Ground-truth prediction matching

Question

Ground-truth prediction matching

mattmagic149 opened this issue 4 years ago · comments

Hi,

I am currently working on a segmentation evaluation for grand-challenge using evalutils.
Locally the evaluation works perfectly fine. Once uploaded to grand-challenge I get this error:

Output: Traceback (most recent call last): File "/usr/local/lib/python3.7/runpy.py", line 193, in _run_module_as_main "__main__", mod_spec) File "/usr/local/lib/python3.7/runpy.py", line 85, in _run_code exec(code, run_globals) File "/opt/evaluation/evaluation.py", line 152, in <module> CadaSegmentation().evaluate() File "/home/evaluator/.local/lib/python3.7/site-packages/evalutils/evalutils.py", line 415, in evaluate self.cross_validate() File "/home/evaluator/.local/lib/python3.7/site-packages/evalutils/evalutils.py", line 575, in cross_validate self._raise_missing_predictions_error(missing=missing) File "/home/evaluator/.local/lib/python3.7/site-packages/evalutils/evalutils.py", line 481, in _raise_missing_predictions_error raise ValidationError(message) evalutils.exceptions.ValidationError: Predictions missing: you did not submit predictions for [hash_ground_truth -8.08165e+17 path_ground_truth /opt/evaluation/ground-truth/A151_labeledMasks... hash_prediction NaN path_prediction NaN _merge left_only Name: 22, dtype: object]. Please try again.

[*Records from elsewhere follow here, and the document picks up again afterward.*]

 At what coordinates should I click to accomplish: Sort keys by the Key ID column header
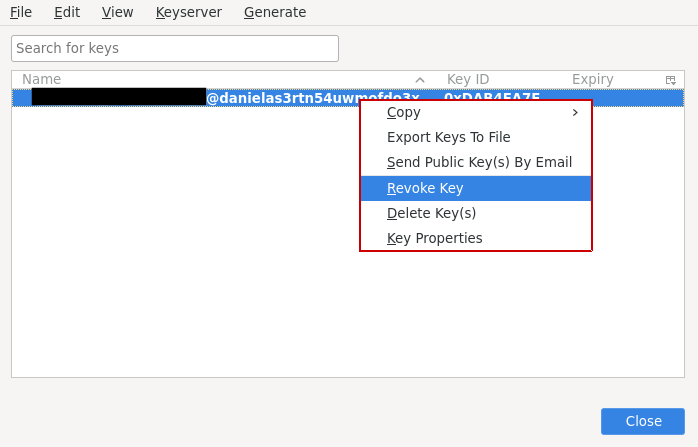click(x=468, y=80)
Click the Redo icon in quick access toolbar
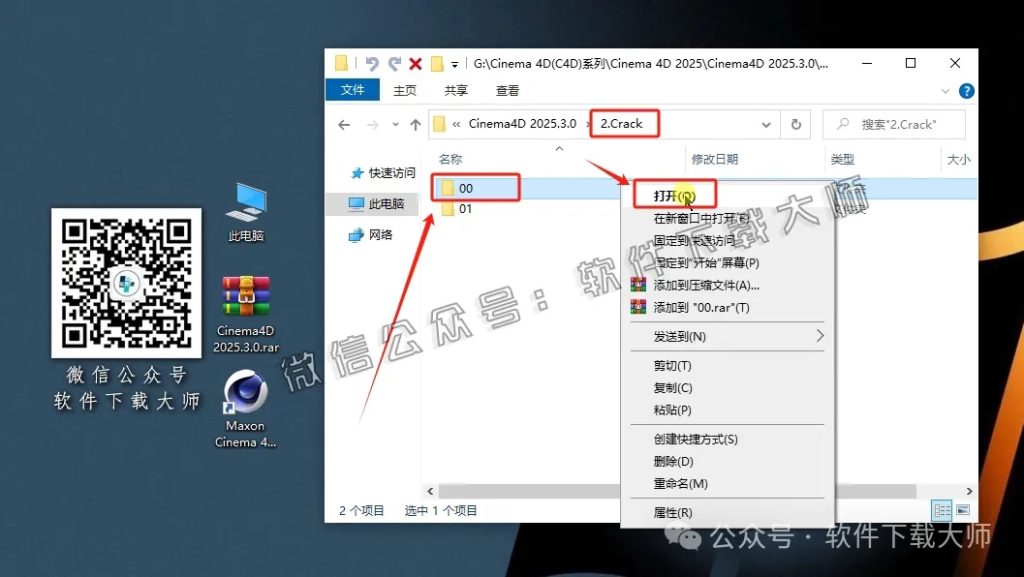1024x577 pixels. [395, 62]
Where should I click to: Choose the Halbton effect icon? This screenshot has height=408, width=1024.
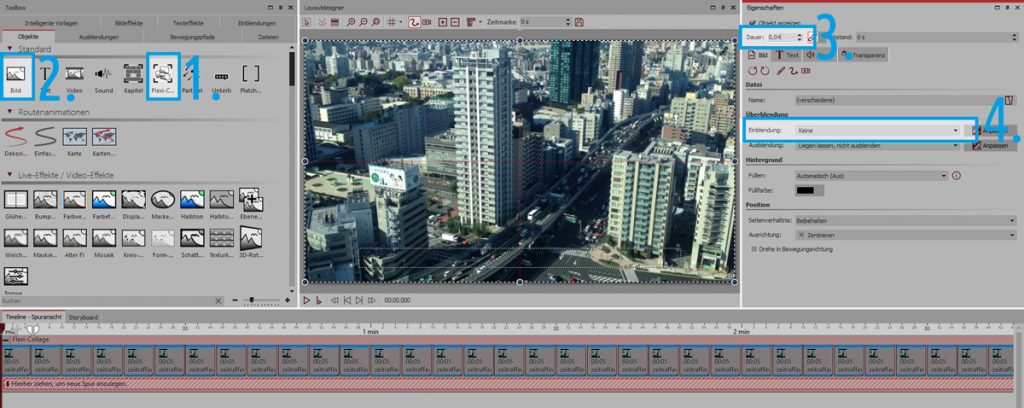coord(193,200)
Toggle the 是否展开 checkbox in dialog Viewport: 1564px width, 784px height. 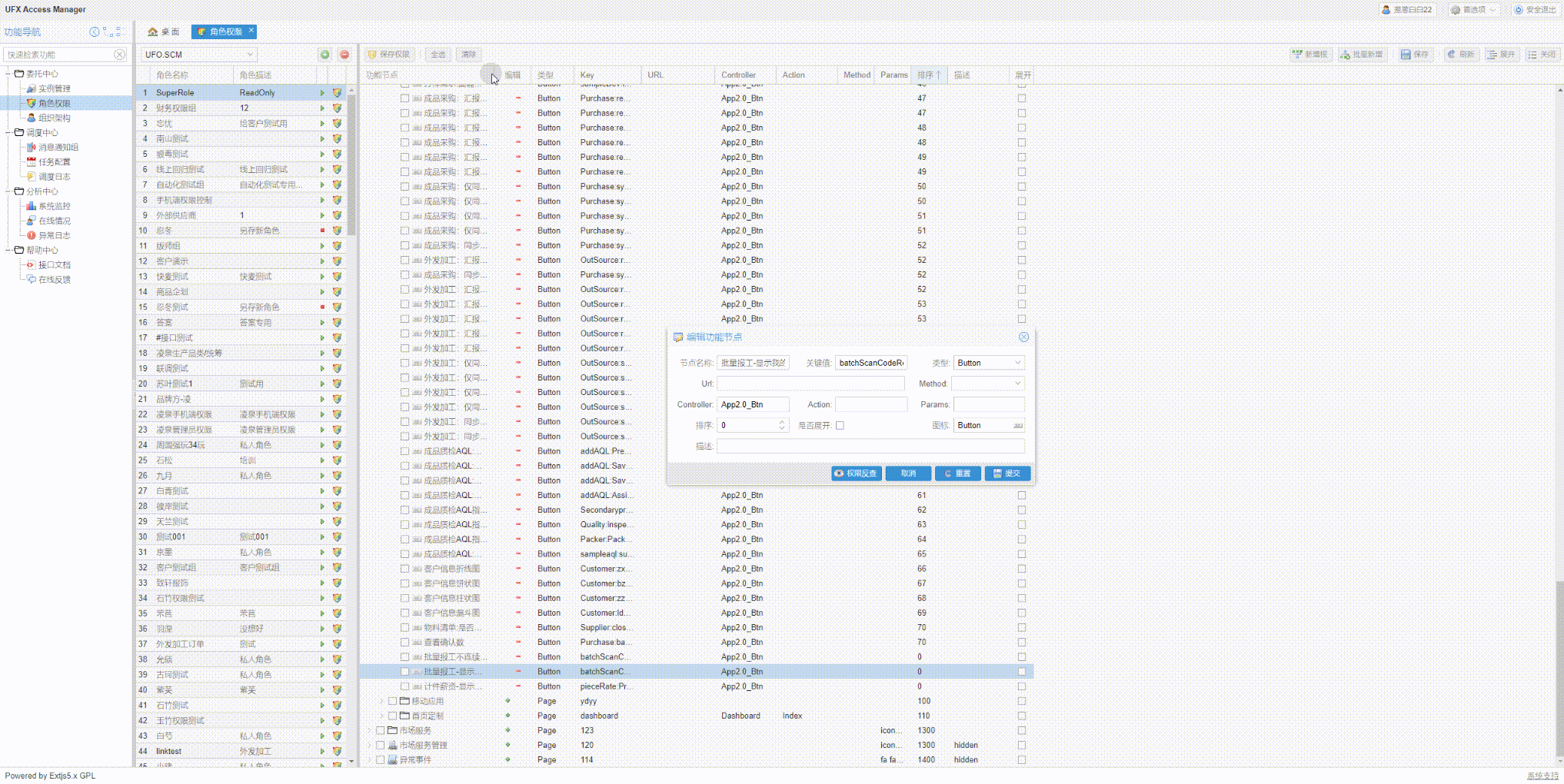point(840,426)

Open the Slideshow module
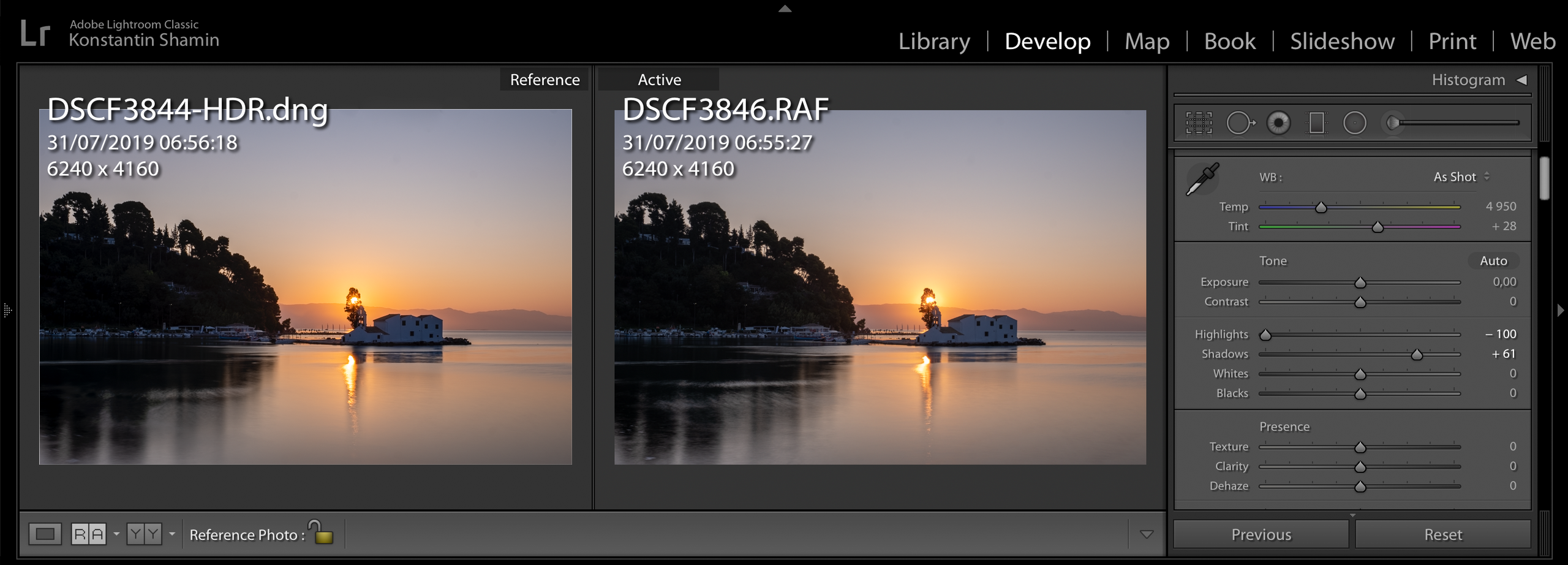tap(1342, 41)
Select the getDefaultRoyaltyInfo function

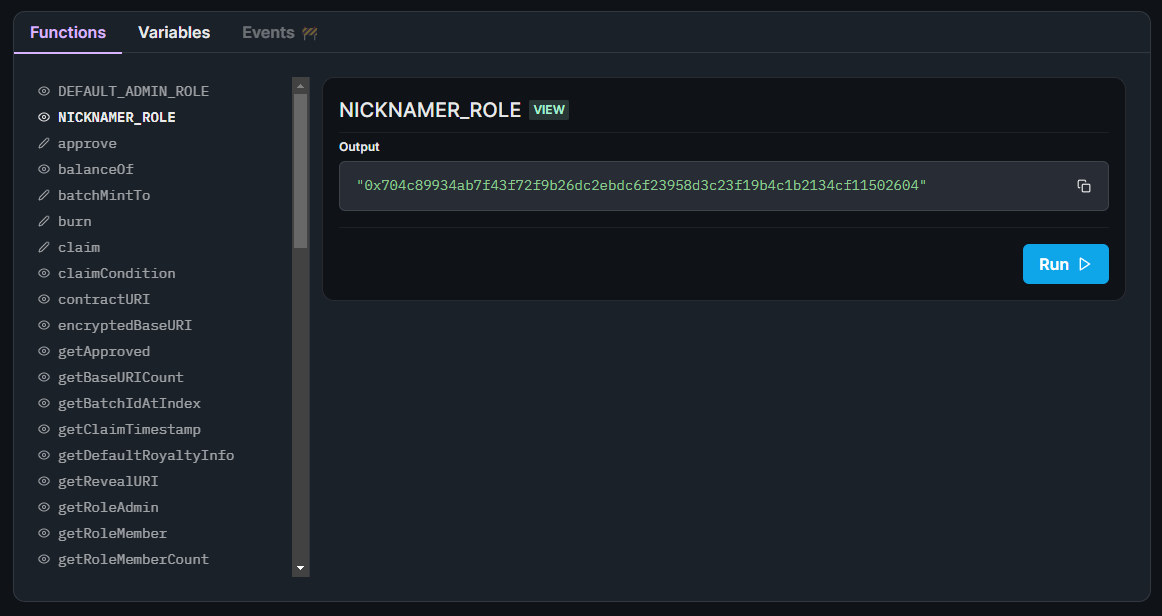point(146,455)
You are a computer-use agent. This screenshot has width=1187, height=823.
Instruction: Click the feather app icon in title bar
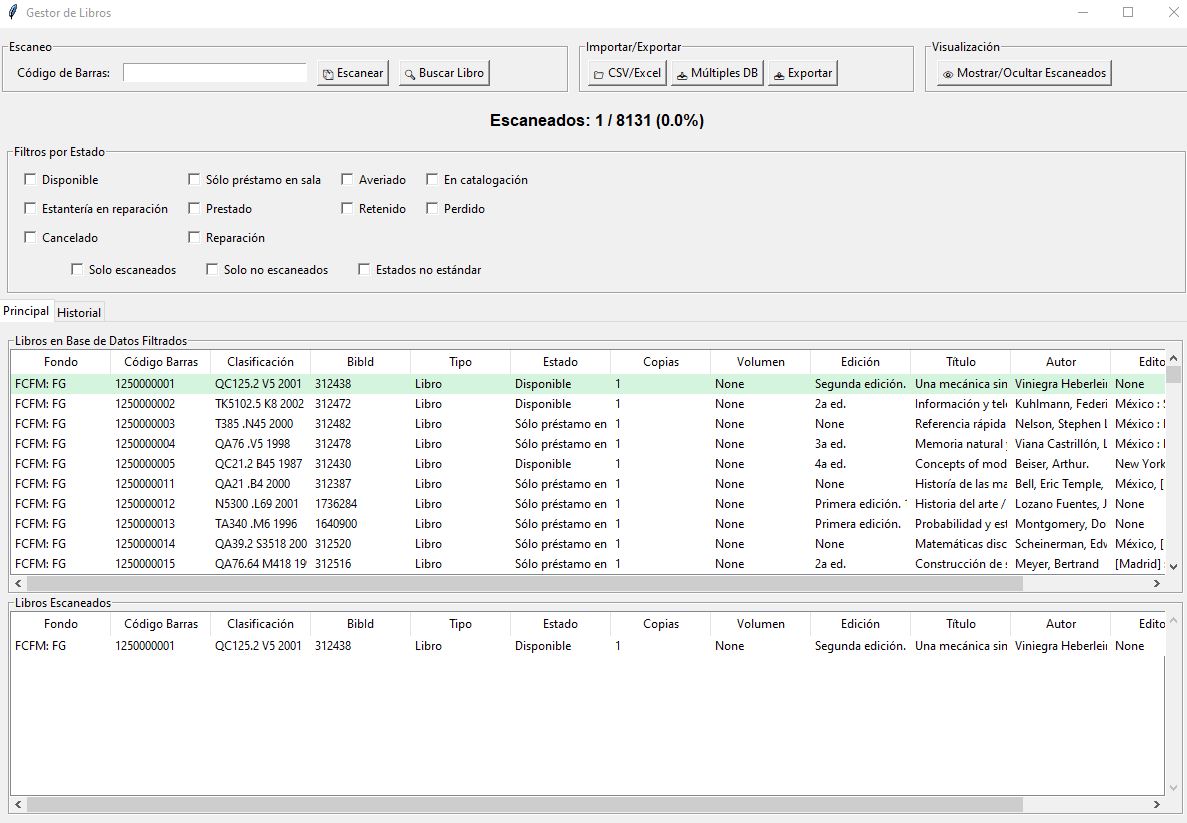(11, 13)
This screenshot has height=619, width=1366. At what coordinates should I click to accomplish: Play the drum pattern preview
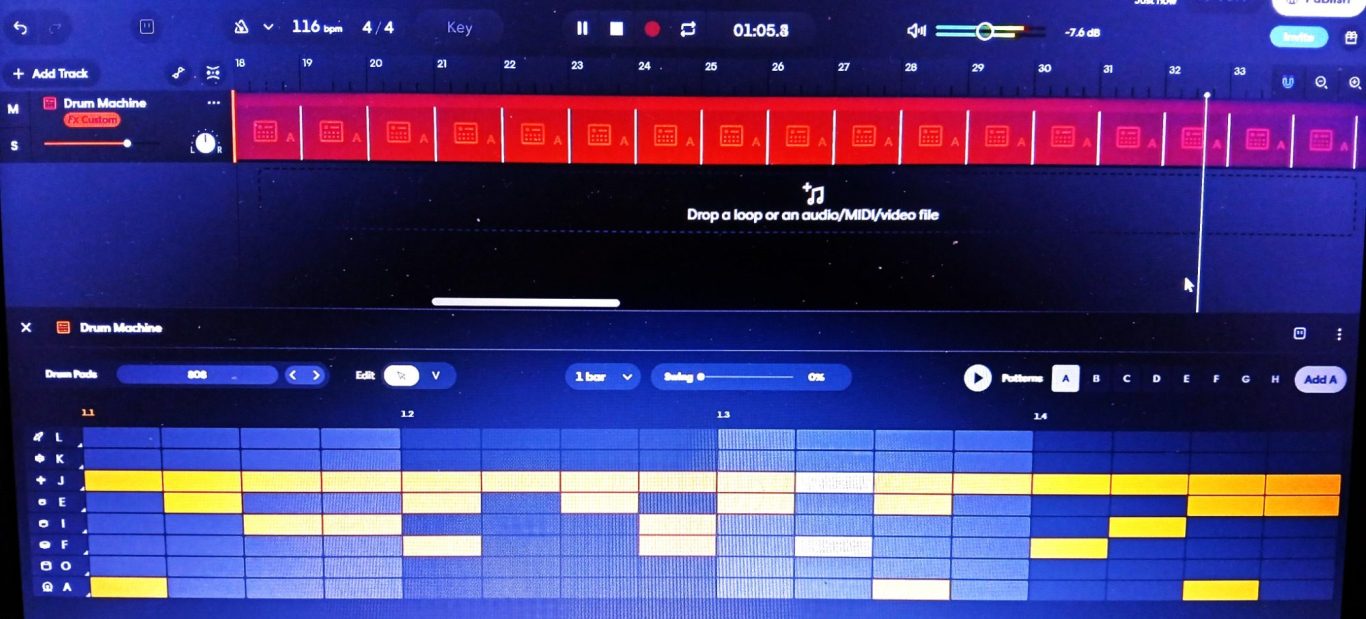click(x=977, y=378)
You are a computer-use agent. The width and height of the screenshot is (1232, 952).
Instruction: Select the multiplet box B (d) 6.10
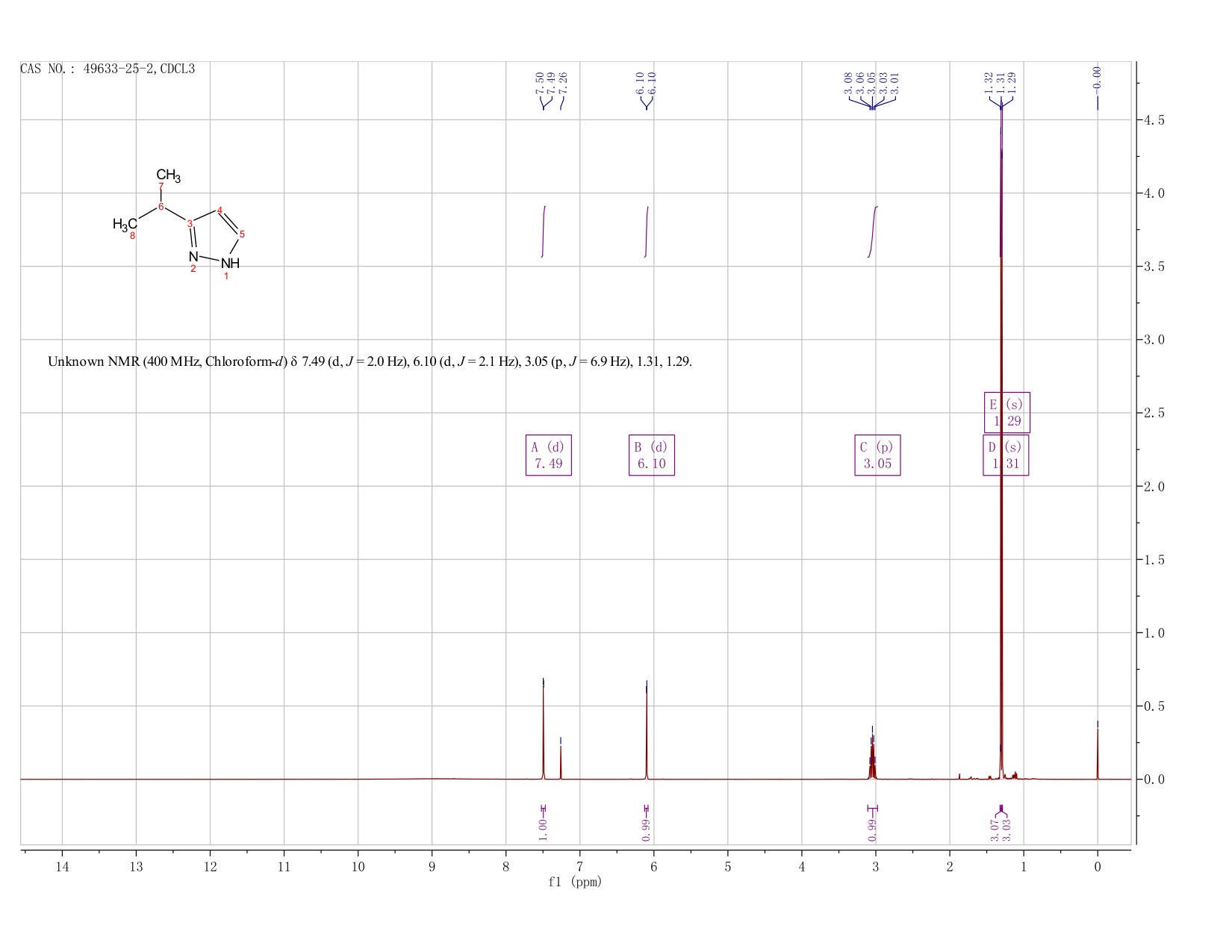(652, 455)
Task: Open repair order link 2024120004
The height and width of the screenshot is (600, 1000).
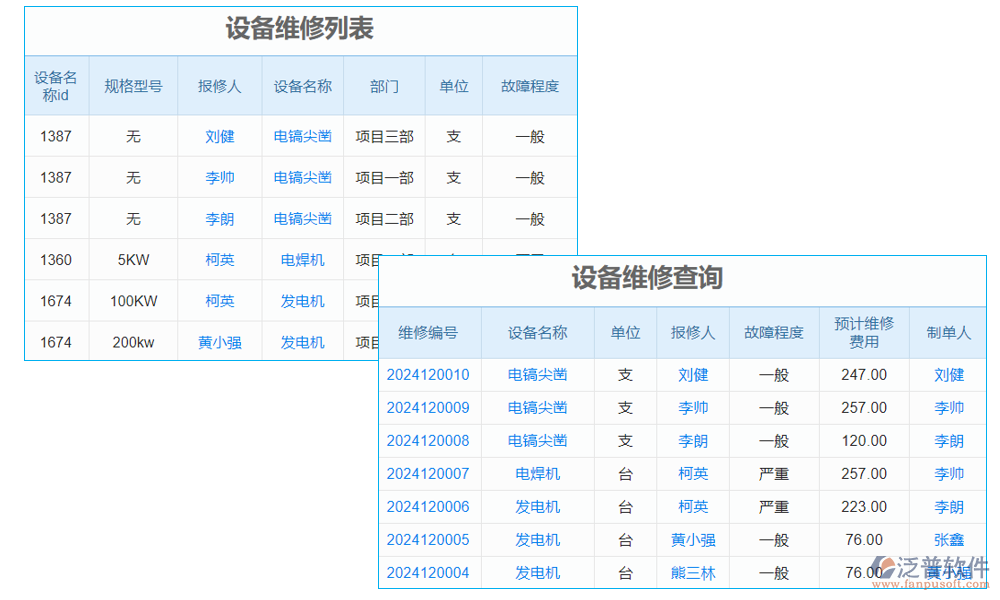Action: coord(430,572)
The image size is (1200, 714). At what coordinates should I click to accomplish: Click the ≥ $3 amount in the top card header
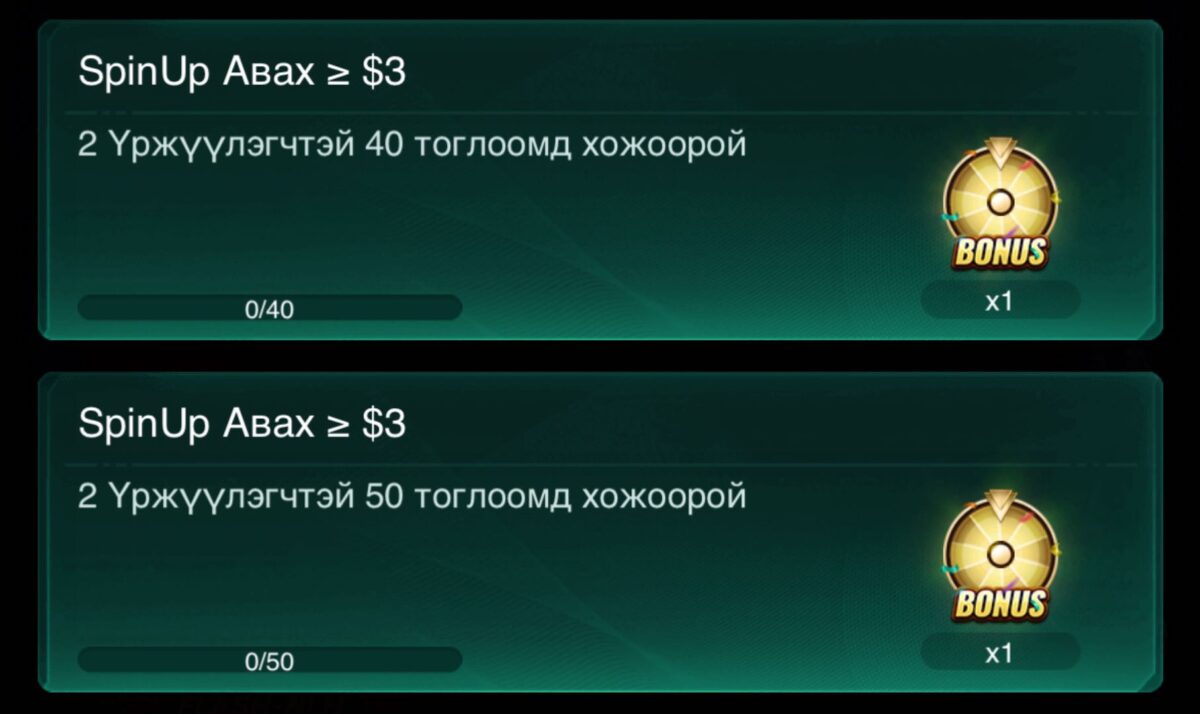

Apparently, my ground-truth is not matched by the prediction. However, this seems to be messy to debug, since it works locally when I run with ./test.sh.

Here is some further information on my code and data:
The dataset consists of compressed NIFITI images:

A022_labeledMasks.nii.gz
A144_M_labeledMasks.nii.gz
...
A151_labeledMasks.nii.gz

These files are located as described in my ground-truth folder. For the submission upload I zip all files.

My implementation inherited from the ClassificationEvaluation class, as described in the basic example. Additionally, I use the following file_sorter_key:

lambda fname: fname.stem.split('.')[0]

Cheers,

Matt

James Meakin · Answer 1 · Thu Jun 18 2020 01:28:24 GMT+0800 (China Standard Time)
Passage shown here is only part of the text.